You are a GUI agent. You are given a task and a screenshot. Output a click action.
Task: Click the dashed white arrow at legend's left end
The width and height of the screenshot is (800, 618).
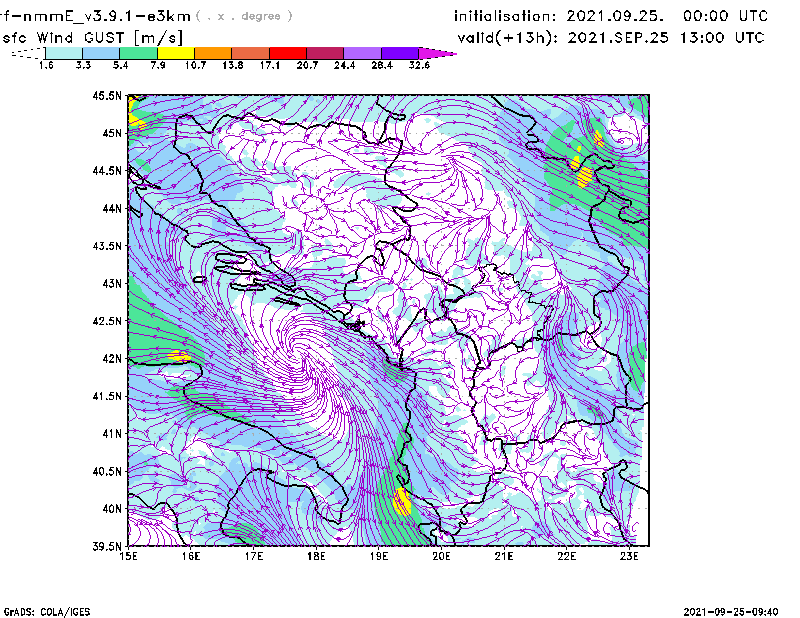point(26,52)
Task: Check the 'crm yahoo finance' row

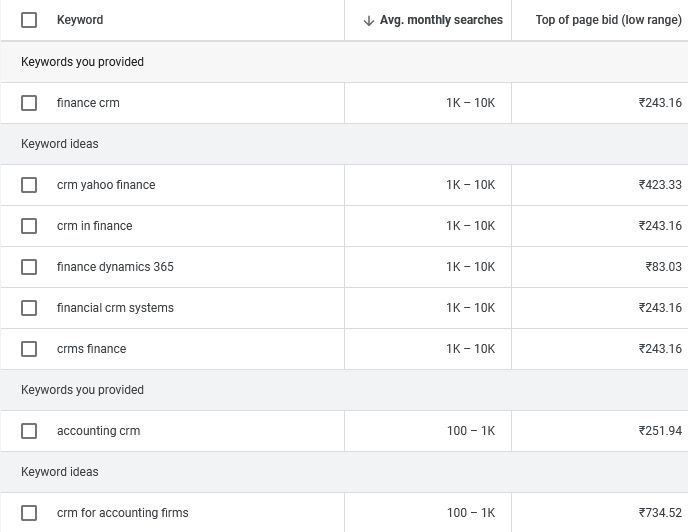Action: pyautogui.click(x=29, y=185)
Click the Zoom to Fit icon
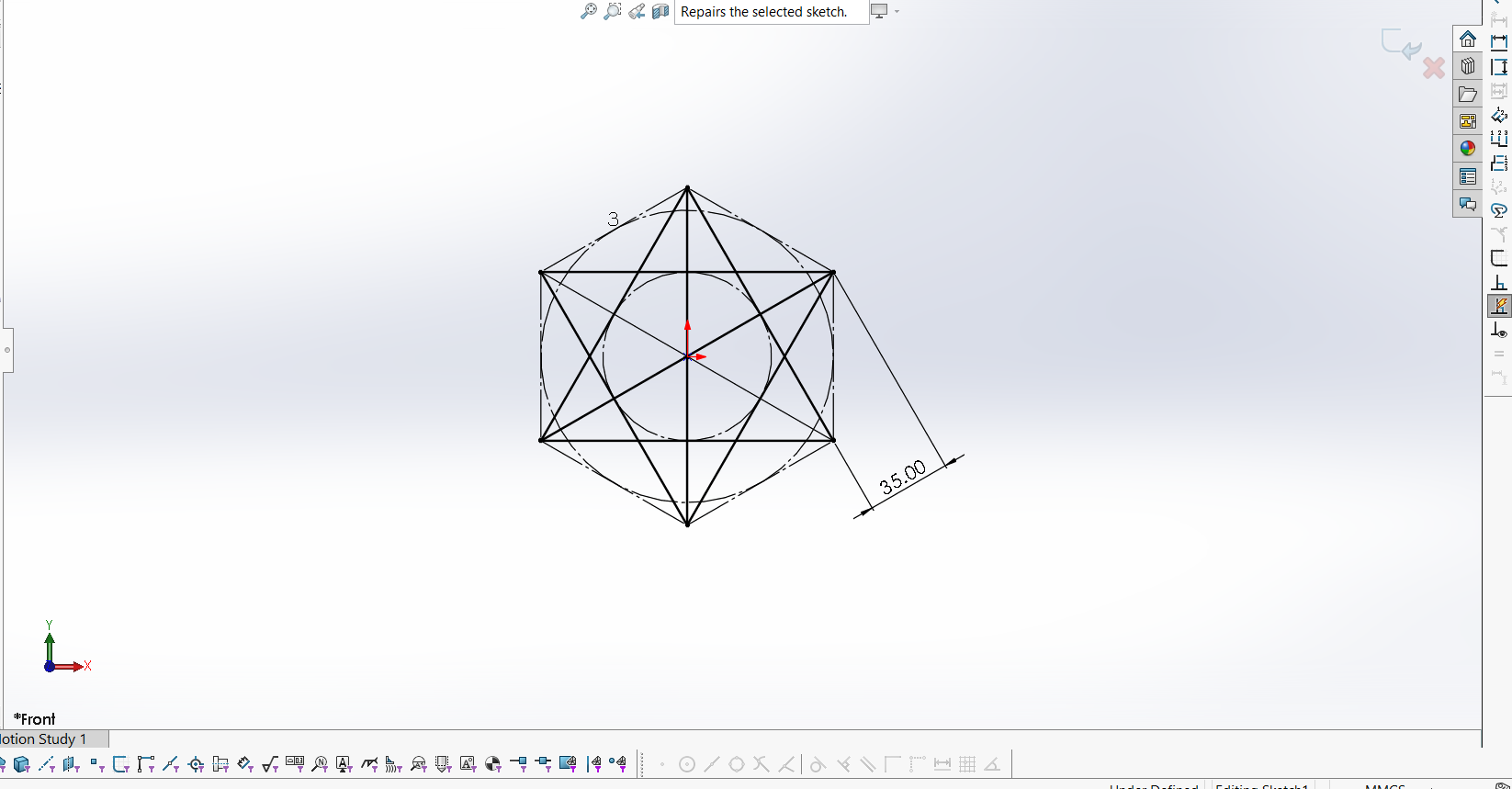Image resolution: width=1512 pixels, height=789 pixels. click(x=589, y=11)
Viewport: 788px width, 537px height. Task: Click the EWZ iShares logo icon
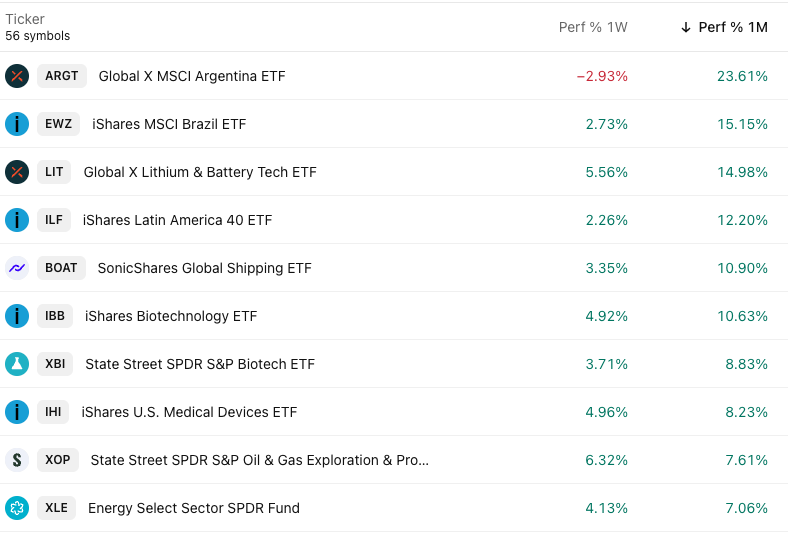tap(17, 124)
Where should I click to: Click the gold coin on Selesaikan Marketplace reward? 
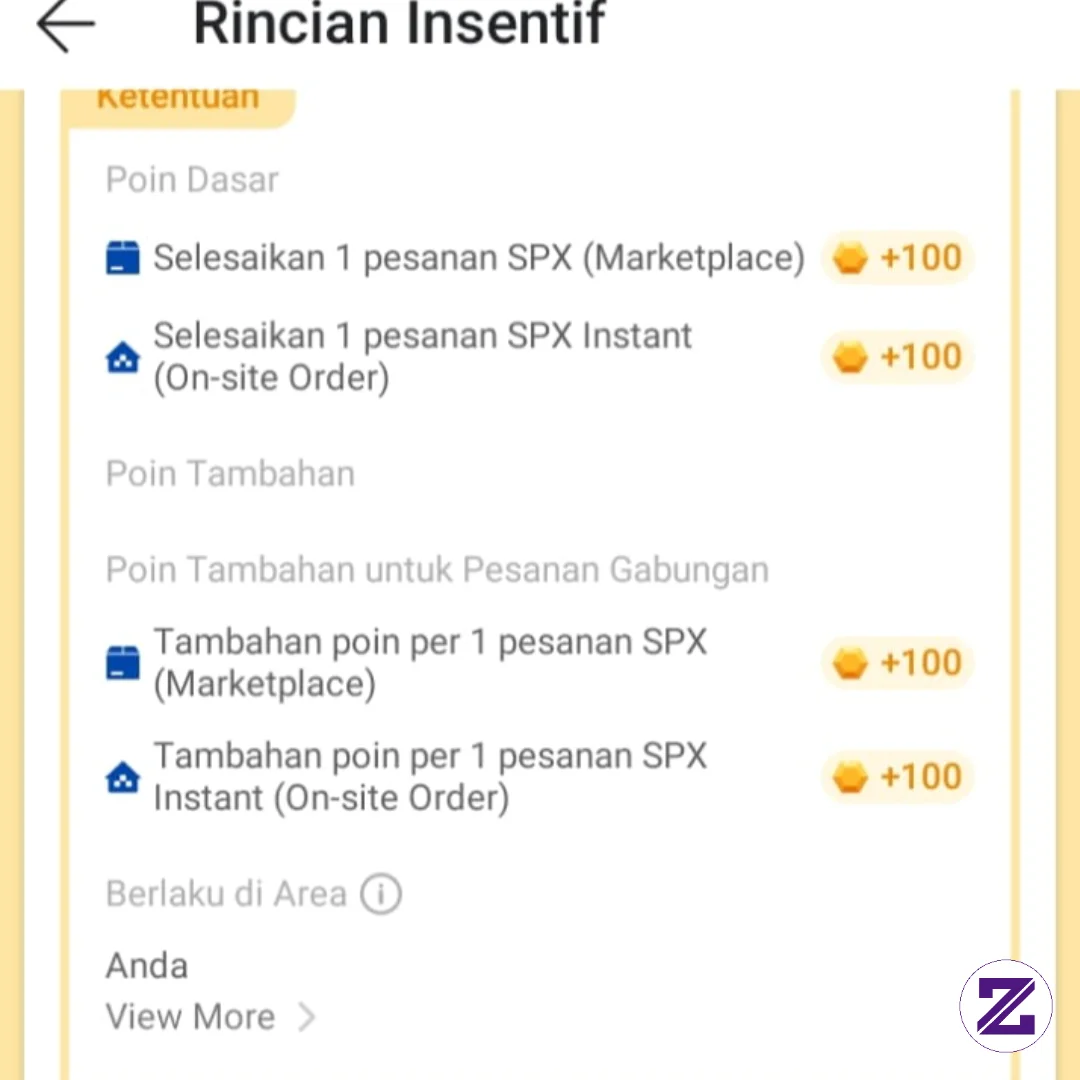(x=850, y=258)
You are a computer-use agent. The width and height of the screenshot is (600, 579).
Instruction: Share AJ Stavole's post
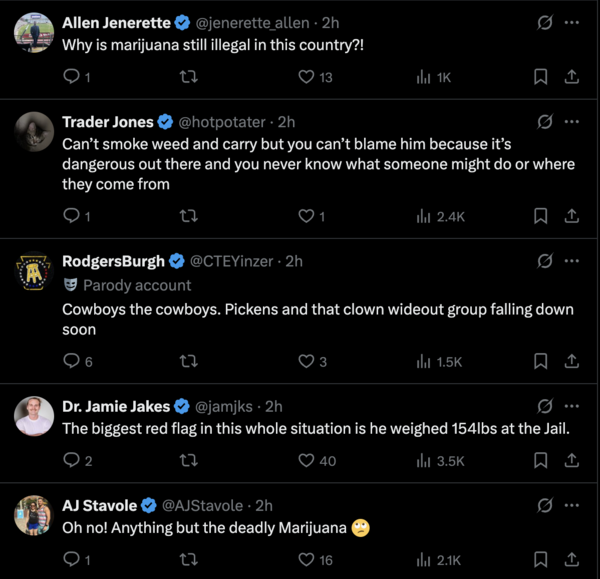point(572,560)
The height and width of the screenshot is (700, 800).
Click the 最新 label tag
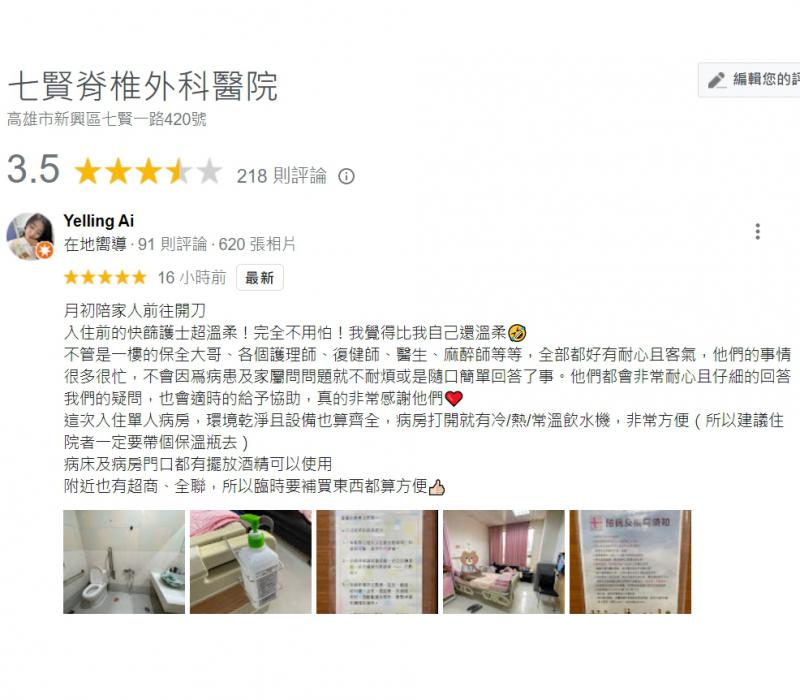pyautogui.click(x=260, y=278)
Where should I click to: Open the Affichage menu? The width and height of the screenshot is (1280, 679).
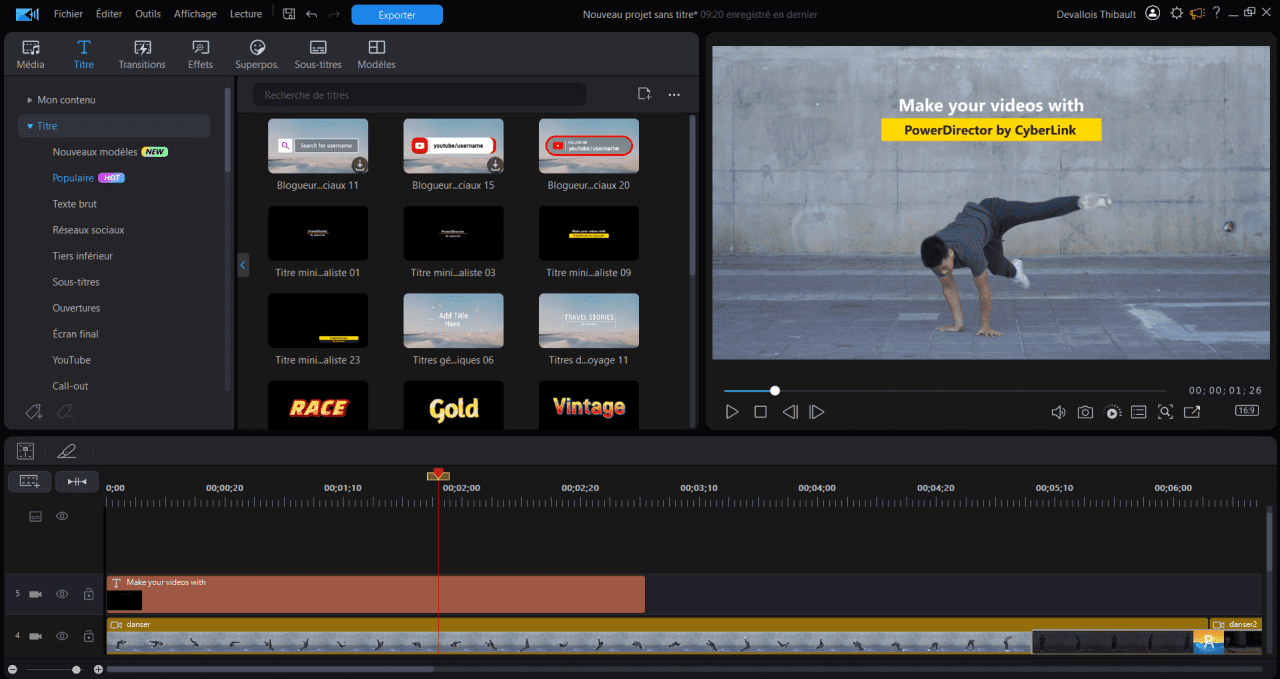pos(195,13)
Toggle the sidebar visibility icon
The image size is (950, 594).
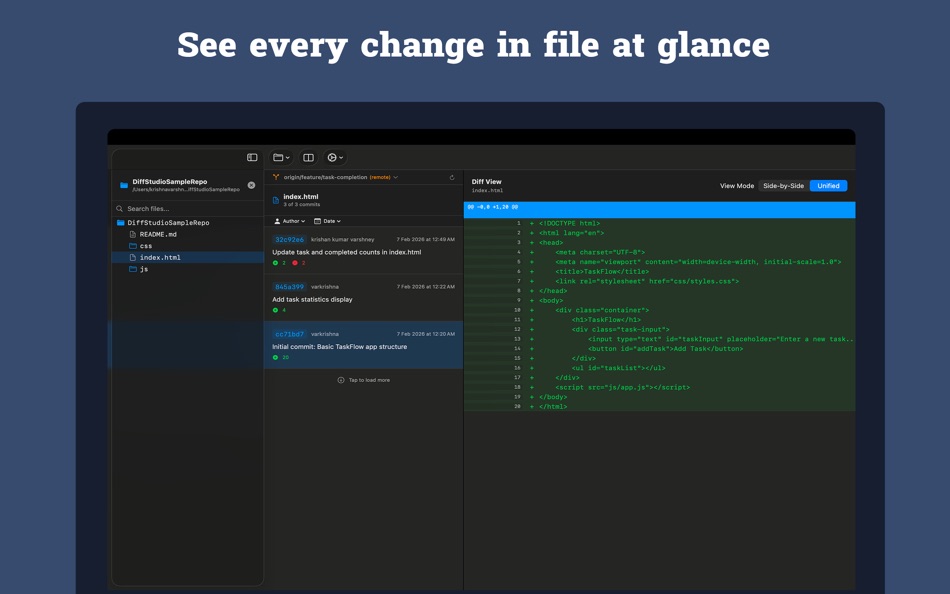pyautogui.click(x=251, y=158)
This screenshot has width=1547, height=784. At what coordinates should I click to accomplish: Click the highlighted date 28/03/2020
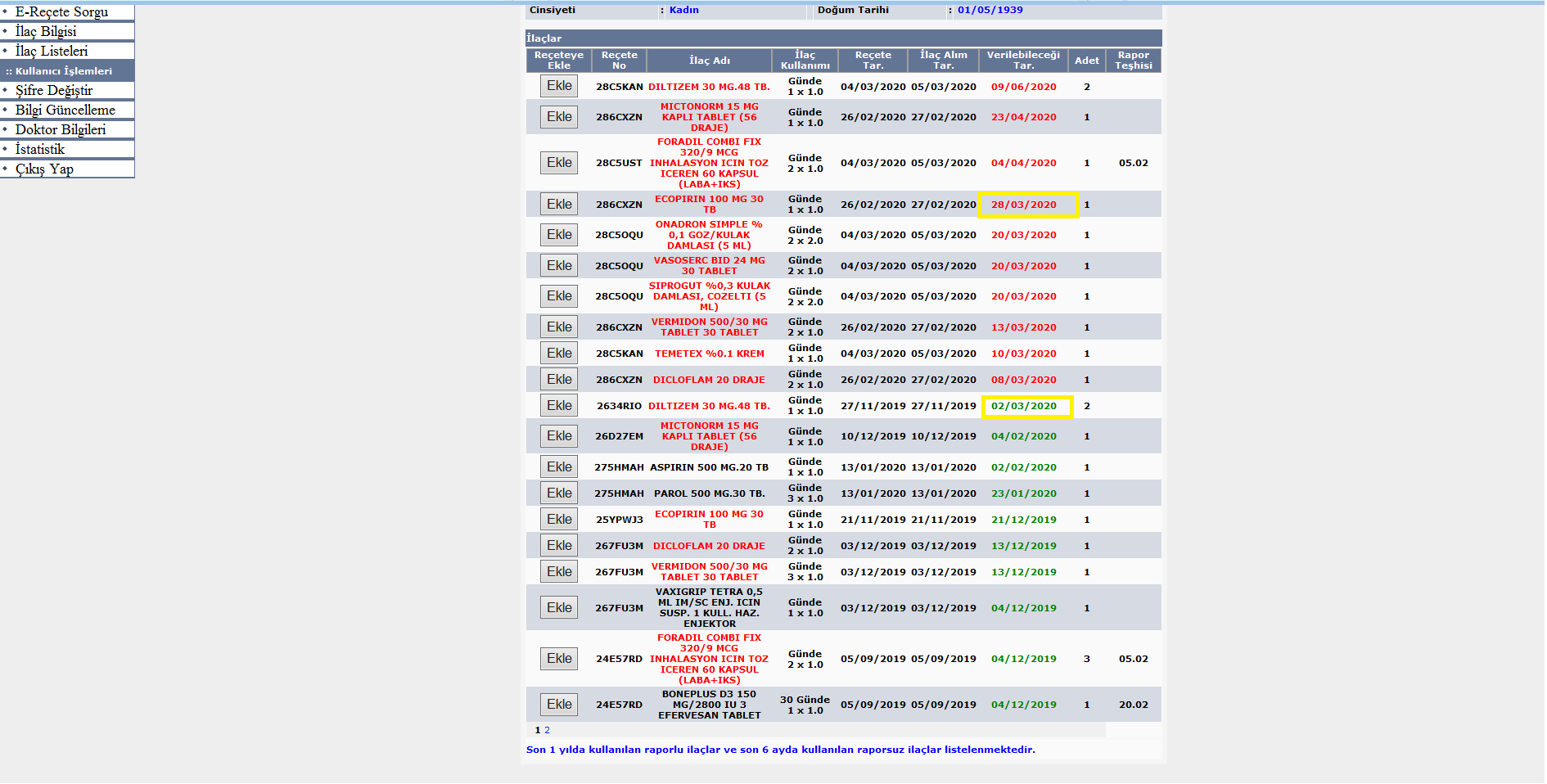point(1023,205)
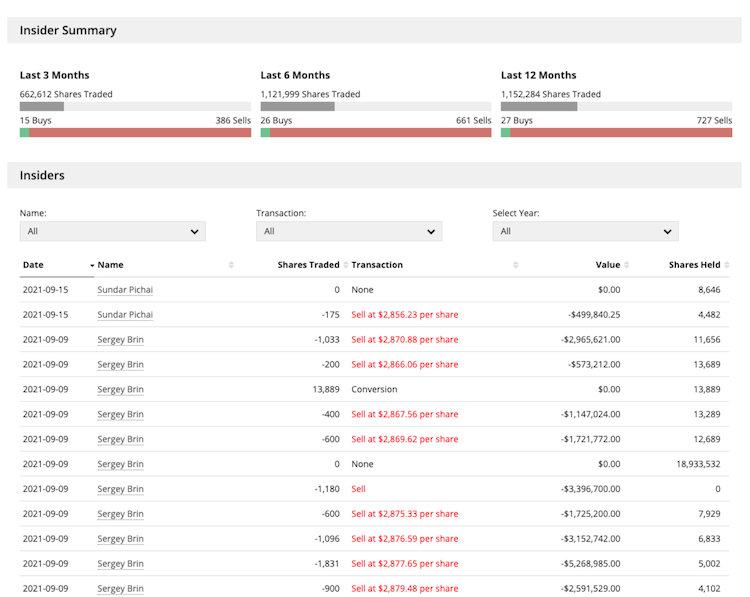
■ ■ ■ ■
AIM OF THE EXERCISE: In the records above, find the line containing "The height and", then please restate it and each line after it word for word, pictures excluded.

ANSWER FOR THE TASK:
The height and width of the screenshot is (700, 800).
Click the 最新 label tag
pyautogui.click(x=260, y=278)
Where should I click to: Open the Affichage menu? The width and height of the screenshot is (1280, 679).
pos(195,13)
Toggle the sidebar visibility icon
The image size is (950, 594).
pyautogui.click(x=251, y=158)
This screenshot has width=1547, height=784. At what coordinates should I click to accomplish: Click the highlighted date 28/03/2020
point(1023,205)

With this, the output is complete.